**Çıkarılan metin:**
30 Aralık 2009 Çarşamba

Evlendiğimden beri her yılbaşında ağaç kurdum, renklerle donattım. Hatta ilk yıllarda gerçeğini alır sonra da bahçeye ekerdik. Öyle büyüdü 2 tanesi biri Beylerbeyi'nde oturma odasının camından görünürdü, kocaman olmuştur şimdi.

İlk kez bu sene o heyecanı duymadım içimde. Yılbaşının verdiği o umut, ışıltıdan yoksunum nedense. Belki yarın gene gelir ziyaretime.

Yorgun hissediyorum nedense. Sanırım insanlar yordular beni. Kendimle ilgili en sevdiğim şeylerden biri her işe başlarken duyduğum heyecandır. Hatta işimn en sevdiğim yönü de budur, her seferinde farklı bir konu ile ilgili yeni bir şeyler katar sana. Etrafıma baktığımda insanların bezginliği yıldırıyor beni. Elimden geleni yapmama rağmen umursamazlıklar, ihanetler, vurdumduymazlıklar niye ki diye sorduruyor. Harcadığım çaba karşısındaki haksızlıklara çaresiz kalışımdan hoşlanmıyorum.



İçimdeki gülen çocuğun elinden tutup koşmak isterken özgürce, birileri beni aşağı çekiyor gibi hissediyorum.

**Verilen bilgiler:**
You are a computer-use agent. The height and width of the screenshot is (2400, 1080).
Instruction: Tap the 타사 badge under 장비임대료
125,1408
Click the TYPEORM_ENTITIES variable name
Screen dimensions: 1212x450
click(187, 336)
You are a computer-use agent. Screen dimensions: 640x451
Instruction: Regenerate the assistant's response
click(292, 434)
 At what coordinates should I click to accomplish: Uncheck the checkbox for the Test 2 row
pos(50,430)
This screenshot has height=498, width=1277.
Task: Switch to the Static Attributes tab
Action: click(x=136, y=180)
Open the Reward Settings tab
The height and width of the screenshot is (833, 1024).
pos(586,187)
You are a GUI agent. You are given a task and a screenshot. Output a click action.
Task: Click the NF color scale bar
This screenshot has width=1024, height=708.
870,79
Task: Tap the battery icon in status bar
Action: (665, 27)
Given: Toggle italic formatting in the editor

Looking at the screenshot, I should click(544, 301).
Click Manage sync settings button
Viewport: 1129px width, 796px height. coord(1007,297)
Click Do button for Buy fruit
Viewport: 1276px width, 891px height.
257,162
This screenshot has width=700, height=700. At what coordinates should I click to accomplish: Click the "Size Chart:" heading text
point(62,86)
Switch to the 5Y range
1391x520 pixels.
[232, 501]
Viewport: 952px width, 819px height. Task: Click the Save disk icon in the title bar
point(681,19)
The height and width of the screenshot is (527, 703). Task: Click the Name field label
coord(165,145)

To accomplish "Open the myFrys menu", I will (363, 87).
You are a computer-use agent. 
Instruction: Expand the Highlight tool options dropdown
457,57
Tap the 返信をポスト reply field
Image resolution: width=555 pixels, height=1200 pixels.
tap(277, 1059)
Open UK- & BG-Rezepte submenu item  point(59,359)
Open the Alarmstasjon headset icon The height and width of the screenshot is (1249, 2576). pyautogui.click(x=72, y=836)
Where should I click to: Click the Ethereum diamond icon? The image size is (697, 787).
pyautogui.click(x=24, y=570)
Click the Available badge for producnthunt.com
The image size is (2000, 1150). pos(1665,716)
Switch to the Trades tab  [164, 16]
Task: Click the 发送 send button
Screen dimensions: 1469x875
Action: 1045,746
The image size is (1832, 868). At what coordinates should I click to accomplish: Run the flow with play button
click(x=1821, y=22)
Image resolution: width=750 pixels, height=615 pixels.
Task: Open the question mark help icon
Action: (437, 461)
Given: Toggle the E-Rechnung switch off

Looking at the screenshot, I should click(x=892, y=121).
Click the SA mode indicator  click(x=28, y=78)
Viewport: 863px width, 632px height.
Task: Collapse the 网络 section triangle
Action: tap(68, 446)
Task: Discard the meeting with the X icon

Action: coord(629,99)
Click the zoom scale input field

**Yapılacaklar:**
A) Yılbaşı yazısına göre bahçeye ekilen ağaçlardan biri nereden görünürdü?
B) Yılbaşı yazısını son cümlesinden sonra sürdürün.
Kayıtlar, yılbaşı yazısından ayrı bir malzemedir.

**Cevaplar:**
A) Beylerbeyi'ndeki oturma odasının camından görünürdü.

B)
Bu hissi yok etmek için de en azından bloga bir ağaç koyayım dedim. Belki değişir hislerim.
Bak bir adım attım sevgili 2010, ona göre:)





1 yorum:

nuriye dedi ki...

Bugüne kadar yaşam sevinciyle, heyecanıyla hayatımıza renk katan senden bunları duymak çok üzücü gerçekten. Evet söylediklerinde çok haklısın, işler değil insanlar yoruyor bizleri çoğu zaman, samimiyetsiz ve sahte davranışlar yoruyor, ihanet ve umursamazlıklar yoruyor ama lütfen sen o heyecanını ve iyi niyetini hiç kaybetme. Ne olursa olsun sonunda iyiler kazanır Deniz'cim, hiç merak etme...

2010’un sana ve ailene hayatınız boyunca unutamayacağız güzellikler yaşatması dileğiyle. Yeniyılınız kutlu olsun.